A third index that gives us an idea of Estonia’s attractiveness for doing business is the indicator of talent, provided by Bloom’s Digital Country index. This ranking is based on worldwide online searches and focuses on 5 main aspects: investment, tourism, prominence, exports and talent where Estonia scored highest (87th). The overall ranking was 104th out of the more than 240 places that were evaluated in the study.
Livability and environmental performance of Estonia
Have Estonia’s progressive economic policies also contributed to environmental and social sustainability?
One of the international indices that can help us learn about a country’s efforts of being both environmentally and socially sustainable is OECD’s Better Life index. This annual study that was first launched in 2011 focuses on 11 topics that vary from environment to work-life balance. The environmental indicators take into account air pollution, which was evaluated rather well in Estonia (8th out of the 38 OECD countries), and water quality, which could be better according to the study (23/38). The 2017 survey also brings out that the subjective well-being of Estonians is low, leaving the country in the bottom third of OECD members for life satisfaction.

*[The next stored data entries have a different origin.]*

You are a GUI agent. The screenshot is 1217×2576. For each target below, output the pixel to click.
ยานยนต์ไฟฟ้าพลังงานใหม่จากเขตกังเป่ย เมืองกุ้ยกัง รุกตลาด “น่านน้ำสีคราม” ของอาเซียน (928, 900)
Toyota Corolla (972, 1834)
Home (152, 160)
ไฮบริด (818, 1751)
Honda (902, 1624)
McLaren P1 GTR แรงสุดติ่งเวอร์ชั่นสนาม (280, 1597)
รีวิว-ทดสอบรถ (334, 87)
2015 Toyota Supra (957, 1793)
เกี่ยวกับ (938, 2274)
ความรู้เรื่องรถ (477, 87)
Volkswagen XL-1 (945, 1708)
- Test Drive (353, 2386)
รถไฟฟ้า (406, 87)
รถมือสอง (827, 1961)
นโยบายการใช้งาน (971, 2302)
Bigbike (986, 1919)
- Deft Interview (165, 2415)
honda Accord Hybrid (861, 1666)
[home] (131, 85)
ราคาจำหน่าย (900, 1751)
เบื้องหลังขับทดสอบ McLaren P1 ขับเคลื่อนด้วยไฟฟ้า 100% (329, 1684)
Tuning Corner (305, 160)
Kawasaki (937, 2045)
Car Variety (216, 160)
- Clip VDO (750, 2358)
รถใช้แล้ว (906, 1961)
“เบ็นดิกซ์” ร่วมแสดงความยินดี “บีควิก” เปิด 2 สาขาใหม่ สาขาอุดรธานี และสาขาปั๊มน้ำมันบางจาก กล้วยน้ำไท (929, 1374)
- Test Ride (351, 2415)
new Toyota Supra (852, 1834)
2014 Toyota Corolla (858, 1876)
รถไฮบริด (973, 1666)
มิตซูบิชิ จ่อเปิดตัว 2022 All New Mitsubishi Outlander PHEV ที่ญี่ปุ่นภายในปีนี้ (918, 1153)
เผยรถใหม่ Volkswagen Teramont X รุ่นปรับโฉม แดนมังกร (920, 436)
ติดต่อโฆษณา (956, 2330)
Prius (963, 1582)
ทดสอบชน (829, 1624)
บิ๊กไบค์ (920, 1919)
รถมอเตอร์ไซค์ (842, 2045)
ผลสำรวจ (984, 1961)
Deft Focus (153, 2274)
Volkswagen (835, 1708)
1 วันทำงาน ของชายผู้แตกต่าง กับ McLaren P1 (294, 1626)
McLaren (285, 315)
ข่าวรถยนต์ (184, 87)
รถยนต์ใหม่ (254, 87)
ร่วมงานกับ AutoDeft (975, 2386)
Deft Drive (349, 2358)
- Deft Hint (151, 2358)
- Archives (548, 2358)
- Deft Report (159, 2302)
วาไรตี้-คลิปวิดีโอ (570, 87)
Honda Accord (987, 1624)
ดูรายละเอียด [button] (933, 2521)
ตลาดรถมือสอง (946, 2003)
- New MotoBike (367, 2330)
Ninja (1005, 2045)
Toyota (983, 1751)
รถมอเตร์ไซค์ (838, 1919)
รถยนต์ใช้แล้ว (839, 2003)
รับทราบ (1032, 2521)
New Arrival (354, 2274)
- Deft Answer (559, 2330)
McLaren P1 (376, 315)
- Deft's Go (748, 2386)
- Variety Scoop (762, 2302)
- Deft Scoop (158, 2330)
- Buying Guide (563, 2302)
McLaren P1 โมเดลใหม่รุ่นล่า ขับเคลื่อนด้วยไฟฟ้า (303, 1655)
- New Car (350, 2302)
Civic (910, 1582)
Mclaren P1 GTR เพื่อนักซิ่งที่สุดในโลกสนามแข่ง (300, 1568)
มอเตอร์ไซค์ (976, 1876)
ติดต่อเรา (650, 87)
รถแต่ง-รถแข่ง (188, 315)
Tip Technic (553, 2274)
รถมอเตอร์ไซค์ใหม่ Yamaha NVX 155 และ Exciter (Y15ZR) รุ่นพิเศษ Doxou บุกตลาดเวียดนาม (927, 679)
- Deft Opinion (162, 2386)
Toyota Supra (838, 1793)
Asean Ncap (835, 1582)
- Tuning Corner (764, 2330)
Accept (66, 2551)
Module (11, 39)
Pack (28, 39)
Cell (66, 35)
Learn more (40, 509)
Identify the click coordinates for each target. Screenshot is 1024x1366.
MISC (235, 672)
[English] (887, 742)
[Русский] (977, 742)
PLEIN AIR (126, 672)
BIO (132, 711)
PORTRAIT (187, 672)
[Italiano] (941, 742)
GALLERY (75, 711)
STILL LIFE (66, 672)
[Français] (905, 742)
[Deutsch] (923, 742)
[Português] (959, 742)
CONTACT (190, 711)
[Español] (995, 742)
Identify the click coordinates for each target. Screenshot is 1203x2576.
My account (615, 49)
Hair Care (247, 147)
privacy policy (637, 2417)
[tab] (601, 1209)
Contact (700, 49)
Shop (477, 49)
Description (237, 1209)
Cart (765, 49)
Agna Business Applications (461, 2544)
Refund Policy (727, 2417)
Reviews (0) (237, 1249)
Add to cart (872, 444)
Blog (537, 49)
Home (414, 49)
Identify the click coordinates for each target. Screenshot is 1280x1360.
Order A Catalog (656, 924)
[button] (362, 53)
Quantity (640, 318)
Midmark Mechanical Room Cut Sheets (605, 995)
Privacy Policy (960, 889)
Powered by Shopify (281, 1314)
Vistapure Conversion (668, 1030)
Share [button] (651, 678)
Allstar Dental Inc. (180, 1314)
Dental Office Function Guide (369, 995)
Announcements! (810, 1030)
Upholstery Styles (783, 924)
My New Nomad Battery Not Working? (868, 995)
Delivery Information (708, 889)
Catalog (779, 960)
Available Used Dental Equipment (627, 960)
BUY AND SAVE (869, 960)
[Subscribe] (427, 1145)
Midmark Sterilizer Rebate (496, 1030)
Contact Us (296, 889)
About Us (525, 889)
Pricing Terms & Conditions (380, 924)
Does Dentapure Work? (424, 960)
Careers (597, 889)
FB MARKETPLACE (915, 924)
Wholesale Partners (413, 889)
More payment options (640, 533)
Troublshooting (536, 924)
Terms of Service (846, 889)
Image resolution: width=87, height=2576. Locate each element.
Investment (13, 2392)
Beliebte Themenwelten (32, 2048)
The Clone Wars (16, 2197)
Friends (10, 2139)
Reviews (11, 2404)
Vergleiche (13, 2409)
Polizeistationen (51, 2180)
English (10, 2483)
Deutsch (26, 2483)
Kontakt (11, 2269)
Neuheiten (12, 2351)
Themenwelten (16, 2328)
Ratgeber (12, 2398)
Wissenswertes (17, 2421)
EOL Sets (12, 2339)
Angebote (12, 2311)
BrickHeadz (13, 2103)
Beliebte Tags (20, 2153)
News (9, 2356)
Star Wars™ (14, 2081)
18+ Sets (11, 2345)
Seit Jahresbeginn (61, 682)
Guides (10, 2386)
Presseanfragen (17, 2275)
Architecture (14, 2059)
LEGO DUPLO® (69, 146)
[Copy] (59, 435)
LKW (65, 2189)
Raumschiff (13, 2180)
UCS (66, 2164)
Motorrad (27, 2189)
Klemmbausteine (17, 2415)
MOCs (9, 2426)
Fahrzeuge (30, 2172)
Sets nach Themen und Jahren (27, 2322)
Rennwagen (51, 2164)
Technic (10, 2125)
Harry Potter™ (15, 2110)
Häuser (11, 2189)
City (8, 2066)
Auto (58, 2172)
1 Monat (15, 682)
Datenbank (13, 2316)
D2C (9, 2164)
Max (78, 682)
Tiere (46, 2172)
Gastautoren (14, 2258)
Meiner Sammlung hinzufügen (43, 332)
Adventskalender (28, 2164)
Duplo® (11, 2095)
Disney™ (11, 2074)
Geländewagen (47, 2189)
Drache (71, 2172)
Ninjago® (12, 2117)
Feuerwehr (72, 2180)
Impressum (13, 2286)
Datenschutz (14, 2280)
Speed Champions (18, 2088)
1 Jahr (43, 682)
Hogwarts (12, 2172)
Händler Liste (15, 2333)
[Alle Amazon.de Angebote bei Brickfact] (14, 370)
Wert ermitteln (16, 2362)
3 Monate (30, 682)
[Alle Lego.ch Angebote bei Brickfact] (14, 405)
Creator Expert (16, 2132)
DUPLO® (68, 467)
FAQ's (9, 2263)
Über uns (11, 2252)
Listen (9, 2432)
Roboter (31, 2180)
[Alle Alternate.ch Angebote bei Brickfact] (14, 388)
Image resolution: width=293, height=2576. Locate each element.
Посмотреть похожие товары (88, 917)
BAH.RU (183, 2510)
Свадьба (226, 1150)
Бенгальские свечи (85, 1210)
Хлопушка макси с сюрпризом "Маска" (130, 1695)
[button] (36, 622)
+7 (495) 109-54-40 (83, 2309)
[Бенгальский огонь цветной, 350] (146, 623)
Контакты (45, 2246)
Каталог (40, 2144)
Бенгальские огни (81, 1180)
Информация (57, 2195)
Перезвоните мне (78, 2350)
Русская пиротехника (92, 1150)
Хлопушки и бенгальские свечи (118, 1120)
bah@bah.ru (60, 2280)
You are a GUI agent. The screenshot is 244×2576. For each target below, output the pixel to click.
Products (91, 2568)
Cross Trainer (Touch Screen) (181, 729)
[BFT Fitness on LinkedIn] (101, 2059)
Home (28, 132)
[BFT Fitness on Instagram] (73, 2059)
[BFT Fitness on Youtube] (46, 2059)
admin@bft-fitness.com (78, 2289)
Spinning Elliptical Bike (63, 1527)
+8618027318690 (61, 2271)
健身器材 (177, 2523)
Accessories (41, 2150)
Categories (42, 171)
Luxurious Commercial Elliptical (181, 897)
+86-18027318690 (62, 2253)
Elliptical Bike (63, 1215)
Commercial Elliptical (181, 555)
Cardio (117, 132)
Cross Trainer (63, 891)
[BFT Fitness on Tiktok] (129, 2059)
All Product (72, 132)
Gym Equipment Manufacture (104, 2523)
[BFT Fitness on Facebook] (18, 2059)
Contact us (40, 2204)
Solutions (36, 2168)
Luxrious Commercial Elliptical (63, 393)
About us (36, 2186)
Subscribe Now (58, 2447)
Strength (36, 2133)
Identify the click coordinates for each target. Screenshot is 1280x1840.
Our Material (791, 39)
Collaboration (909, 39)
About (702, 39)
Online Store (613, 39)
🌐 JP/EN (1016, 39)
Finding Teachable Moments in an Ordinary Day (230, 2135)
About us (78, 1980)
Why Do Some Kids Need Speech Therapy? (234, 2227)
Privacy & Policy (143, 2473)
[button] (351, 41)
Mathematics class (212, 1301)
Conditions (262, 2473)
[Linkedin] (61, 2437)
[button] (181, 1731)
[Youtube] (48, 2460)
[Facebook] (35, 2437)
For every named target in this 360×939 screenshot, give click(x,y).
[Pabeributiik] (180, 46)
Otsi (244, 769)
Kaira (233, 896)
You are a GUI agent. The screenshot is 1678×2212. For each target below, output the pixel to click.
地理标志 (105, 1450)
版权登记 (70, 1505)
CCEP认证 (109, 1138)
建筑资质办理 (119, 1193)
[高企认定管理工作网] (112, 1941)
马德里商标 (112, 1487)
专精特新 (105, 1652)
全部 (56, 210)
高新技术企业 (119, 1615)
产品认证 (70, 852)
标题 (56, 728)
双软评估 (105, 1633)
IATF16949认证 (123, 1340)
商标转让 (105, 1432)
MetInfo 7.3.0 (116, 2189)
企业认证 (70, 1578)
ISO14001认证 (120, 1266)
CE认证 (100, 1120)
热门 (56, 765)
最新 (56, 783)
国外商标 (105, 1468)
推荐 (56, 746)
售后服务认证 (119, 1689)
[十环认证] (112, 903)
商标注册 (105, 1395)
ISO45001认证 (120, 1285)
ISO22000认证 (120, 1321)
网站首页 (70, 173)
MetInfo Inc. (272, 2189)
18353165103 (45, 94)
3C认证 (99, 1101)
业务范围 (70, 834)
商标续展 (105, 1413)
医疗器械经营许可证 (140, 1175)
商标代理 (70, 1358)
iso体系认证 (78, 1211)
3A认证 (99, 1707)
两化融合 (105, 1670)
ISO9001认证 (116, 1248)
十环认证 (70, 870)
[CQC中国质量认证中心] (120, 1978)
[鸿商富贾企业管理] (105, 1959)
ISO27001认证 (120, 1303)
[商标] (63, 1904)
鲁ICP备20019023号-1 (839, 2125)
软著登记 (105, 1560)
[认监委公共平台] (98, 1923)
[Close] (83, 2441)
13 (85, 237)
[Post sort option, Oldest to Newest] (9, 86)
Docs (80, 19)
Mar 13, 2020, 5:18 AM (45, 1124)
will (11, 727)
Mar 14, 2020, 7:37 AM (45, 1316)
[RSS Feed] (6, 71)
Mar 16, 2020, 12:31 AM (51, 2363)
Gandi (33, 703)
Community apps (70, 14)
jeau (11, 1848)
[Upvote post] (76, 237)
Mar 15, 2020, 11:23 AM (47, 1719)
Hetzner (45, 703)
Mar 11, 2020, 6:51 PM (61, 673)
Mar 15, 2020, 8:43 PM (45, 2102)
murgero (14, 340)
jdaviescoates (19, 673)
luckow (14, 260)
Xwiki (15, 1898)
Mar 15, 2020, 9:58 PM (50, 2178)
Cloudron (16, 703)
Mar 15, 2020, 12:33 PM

On the other hand, Estonia did perform well for its indicator of environmental sustainability (12th) in World Economic Forum’s 2017 Travel and Tourism Competitiveness index.
Its results were also very good in the 2016 Environmental Performance index (EPI), where Estonia ranked 8th out of the 180 countries, being ahead of Switzerland (16th) and Norway (17th). Estonia has been improving its position in the EPI year by year, going from ranking 19th in 2008, to the current position in the top 10, composed entirely of European countries.